Она приняла нож из его рук. Двумя взмахами начертила на ладони иероглиф – что толку тянуть? Если она хочет разделаться с Шином, ей придется пройти через это.
Позже, когда Тэруко станет императрицей, она придумает, как расторгнуть этот брак.
От рукопожатия по коже пробежали колкие магические искорки.
– Ты – моя кровь, моя жизнь, моя судьба, – произнес Джин.
Принцесса поежилась от его равнодушного взгляда и повторила слова клятвы. В ладони стало горячо, покалывание расползалось по телу, искорки защекотали кожу, заставили вздыбиться все волоски.
Скрепляющий клятву поцелуй показался ей издевательством. Джин едва коснулся губами ее губ. Возможно, раньше Тэруко подумала бы, что так и надо, но она помнила другие поцелуи – глубокие и жаркие, от которых слабеют ноги и по телу бегут сладкие мурашки.
Когда он отстранился, принцесса чуть не расплакалась. А Джин отвернулся, словно высматривая кого-то в толпе.
Вот и все. Теперь назад. Навстречу ликующему народу и поздравлениям вассалов.
При появлении молодоженов двор взорвался приветственными криками. Тэруко огляделась. Как здесь тесно! По обе стороны от красной дорожки толпилась вся знать Оясимы. По гостю от каждого сколь-нибудь значимого клана.
Запели барабаны тайко, отбивая суматошный, яростный ритм, его подхватили визгливые бамбуковые дудки. С небес жарило солнце, пахло саке, сандаловыми палочками и человеческим потом. Гости выкрикивали поздравления, поднимали чаши за здравие молодоженов.

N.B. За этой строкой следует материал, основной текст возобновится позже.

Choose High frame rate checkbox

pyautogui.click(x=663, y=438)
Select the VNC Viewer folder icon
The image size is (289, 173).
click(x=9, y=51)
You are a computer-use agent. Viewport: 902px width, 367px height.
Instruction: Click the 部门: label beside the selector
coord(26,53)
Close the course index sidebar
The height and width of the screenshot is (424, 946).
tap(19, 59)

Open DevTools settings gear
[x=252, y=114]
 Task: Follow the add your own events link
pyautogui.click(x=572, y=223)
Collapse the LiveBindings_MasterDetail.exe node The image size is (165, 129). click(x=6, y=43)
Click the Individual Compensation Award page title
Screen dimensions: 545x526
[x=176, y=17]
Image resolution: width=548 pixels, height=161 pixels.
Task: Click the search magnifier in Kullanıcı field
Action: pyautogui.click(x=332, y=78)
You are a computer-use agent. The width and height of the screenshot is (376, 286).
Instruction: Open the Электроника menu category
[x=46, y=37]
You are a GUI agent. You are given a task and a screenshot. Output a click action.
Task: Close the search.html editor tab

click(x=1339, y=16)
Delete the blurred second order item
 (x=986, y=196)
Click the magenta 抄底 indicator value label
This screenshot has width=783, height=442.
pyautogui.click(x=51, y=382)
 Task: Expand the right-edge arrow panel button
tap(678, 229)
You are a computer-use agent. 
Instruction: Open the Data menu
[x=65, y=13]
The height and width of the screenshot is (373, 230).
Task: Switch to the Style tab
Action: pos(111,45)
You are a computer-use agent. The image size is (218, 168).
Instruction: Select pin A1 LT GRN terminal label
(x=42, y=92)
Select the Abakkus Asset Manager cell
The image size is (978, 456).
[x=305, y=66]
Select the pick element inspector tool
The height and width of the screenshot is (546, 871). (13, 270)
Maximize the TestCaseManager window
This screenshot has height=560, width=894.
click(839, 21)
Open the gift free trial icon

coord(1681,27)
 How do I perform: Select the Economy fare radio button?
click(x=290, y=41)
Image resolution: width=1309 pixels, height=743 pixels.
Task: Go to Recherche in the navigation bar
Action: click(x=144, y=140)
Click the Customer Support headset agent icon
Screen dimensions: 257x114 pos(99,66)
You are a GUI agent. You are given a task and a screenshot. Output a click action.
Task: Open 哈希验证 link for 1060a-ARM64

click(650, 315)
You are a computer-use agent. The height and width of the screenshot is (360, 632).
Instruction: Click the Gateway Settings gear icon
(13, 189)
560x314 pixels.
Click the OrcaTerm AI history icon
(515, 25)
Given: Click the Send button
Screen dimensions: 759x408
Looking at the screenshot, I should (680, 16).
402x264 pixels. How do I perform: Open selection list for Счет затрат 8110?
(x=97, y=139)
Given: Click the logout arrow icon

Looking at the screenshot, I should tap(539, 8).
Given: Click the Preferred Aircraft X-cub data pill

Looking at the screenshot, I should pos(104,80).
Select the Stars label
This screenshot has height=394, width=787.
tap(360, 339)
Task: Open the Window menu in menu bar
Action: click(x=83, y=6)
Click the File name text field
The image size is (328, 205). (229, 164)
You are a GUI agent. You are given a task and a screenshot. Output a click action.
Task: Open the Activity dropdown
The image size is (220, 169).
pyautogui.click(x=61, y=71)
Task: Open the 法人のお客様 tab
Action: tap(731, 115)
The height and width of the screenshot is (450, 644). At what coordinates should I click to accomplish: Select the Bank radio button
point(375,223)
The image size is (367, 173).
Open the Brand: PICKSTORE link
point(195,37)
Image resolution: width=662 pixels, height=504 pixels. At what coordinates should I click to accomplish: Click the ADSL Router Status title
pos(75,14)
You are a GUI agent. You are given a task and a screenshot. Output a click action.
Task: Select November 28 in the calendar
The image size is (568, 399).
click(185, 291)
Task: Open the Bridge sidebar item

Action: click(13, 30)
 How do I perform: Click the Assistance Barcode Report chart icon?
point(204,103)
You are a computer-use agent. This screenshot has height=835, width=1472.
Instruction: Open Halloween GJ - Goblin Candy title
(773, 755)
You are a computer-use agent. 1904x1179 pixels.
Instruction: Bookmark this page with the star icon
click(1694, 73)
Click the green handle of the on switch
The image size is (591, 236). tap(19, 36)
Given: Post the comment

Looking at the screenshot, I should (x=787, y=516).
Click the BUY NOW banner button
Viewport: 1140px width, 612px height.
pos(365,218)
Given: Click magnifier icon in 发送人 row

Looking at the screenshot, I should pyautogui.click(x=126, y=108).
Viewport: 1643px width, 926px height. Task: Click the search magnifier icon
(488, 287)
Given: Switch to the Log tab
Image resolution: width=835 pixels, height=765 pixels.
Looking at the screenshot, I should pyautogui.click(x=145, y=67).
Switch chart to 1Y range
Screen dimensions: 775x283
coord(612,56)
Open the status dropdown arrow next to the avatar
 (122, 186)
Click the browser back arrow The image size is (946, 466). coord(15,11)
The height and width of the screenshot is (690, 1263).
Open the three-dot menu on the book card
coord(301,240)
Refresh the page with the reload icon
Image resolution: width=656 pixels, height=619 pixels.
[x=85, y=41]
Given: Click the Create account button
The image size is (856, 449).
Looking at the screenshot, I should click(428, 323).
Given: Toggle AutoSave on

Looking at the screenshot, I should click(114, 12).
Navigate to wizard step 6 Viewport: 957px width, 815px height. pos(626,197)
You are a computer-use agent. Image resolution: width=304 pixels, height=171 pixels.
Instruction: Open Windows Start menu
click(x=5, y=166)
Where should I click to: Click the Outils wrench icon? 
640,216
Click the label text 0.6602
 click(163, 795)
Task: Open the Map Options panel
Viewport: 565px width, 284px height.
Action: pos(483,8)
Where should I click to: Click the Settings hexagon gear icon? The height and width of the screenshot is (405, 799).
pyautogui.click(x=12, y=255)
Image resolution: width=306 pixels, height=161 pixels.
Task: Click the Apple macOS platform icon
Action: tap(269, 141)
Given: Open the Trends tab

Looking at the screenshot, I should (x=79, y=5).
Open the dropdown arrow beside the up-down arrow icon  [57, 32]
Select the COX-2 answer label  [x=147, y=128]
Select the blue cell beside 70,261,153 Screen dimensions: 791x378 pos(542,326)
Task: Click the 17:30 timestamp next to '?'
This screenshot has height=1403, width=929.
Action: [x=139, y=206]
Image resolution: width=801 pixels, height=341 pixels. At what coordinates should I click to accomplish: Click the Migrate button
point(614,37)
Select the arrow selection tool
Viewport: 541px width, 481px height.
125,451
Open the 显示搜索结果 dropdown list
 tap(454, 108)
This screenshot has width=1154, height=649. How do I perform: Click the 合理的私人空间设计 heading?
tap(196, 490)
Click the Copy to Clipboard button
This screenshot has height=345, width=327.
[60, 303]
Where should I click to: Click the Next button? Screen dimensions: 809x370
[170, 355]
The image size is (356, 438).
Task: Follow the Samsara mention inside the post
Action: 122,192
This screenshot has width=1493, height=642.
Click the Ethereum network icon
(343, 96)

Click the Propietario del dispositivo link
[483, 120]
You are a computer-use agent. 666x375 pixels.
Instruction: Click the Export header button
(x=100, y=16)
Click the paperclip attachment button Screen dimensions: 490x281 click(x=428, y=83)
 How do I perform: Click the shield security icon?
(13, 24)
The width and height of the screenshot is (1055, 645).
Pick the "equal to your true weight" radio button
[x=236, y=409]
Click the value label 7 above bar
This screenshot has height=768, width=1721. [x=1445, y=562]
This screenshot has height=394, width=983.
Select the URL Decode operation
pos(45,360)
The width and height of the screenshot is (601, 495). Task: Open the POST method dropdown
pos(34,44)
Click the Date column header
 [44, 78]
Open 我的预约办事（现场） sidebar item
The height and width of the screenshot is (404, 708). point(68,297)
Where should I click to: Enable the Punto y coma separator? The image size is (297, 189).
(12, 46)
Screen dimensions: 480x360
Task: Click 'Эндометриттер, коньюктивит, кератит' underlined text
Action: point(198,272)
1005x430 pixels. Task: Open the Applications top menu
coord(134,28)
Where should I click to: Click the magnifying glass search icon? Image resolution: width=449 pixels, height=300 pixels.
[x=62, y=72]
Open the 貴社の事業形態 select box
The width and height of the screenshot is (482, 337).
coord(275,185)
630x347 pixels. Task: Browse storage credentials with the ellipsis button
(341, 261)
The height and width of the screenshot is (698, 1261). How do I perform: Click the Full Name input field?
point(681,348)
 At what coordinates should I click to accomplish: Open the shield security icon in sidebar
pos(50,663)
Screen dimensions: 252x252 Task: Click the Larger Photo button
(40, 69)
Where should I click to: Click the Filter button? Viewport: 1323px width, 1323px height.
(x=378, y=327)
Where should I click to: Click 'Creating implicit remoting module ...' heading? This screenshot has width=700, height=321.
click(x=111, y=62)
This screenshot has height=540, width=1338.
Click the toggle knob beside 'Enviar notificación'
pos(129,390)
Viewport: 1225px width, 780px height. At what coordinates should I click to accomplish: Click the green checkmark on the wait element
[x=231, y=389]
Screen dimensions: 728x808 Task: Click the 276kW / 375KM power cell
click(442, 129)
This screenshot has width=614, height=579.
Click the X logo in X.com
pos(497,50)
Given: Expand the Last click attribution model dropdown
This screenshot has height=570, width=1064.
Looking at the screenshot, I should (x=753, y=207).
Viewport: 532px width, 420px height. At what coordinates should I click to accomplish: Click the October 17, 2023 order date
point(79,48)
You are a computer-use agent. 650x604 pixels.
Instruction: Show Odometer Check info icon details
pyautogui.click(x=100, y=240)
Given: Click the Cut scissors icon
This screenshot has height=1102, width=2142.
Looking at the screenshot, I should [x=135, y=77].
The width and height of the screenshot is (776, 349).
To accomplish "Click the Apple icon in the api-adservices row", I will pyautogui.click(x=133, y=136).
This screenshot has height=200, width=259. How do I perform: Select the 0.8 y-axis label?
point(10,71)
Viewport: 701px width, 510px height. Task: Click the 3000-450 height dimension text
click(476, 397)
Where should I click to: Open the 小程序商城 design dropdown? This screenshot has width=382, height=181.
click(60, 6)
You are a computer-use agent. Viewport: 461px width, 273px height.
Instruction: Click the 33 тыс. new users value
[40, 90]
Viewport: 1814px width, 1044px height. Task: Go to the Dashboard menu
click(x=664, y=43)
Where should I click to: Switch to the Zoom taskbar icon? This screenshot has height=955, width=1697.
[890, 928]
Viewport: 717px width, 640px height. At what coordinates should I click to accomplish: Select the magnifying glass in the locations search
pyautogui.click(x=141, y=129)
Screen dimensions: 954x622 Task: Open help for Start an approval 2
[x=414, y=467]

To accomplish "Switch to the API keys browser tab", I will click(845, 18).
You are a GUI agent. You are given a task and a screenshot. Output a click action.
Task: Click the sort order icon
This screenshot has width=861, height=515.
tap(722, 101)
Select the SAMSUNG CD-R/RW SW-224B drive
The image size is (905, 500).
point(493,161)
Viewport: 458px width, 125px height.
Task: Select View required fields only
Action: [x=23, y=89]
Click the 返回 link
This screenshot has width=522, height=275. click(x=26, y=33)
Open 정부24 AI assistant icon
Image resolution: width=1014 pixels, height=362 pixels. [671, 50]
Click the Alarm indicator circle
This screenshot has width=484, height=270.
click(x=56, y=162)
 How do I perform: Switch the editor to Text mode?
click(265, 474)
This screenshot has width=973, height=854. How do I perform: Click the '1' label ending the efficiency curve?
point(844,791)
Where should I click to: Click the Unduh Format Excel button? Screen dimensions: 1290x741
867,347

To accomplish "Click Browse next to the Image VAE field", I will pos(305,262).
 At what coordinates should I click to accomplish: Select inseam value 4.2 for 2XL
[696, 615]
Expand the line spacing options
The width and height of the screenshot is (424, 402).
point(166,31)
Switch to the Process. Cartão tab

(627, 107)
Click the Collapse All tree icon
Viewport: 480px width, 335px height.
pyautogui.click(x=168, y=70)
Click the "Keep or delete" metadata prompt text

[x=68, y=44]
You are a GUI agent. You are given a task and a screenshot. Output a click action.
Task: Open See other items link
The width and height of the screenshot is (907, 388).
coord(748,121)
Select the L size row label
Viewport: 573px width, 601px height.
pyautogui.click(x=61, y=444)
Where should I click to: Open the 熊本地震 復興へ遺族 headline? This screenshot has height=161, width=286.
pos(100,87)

Пройти обратно по шелку, сесть в повозку, запряженную белой буйволицей и черным буйволом, вернуться во дворец. Там уже накрыты столы, все готово для празднества. Будет долгий вечер – музыка, танцы, выступления артистов.
А потом придет время первой брачной ночи…
– Речь! – понеслось над толпой. – Свадебная речь!
Тэруко снова покосилась на Джина. Он был бледен, и на лбу выступили капли пота. Кажется, ему нехорошо…
Но принц поднял руку, и вассалы умолкли. Многие видели его впервые и знали только как сына враждебной империи. От того, как сейчас проявит себя самханец, зависело, примут ли его кланы. Джин не мог не понимать этого.
Он заговорил. Непринужденно и вроде бы негромко, не пытаясь перекричать толпу. Без лишнего пафоса, но с истинным императорским достоинством. Произносил правильные слова, улыбался. Не пытался подольститься, но все же его слова не могли не льстить. И когда сын императора Самхана, победившего в недавней войне, говорил, что всегда восхищался народом Оясимы и что будет счастлив назвать Благословенные острова своей новой родиной, это признание живительным бальзамом ложилось на раненую гордость самураев.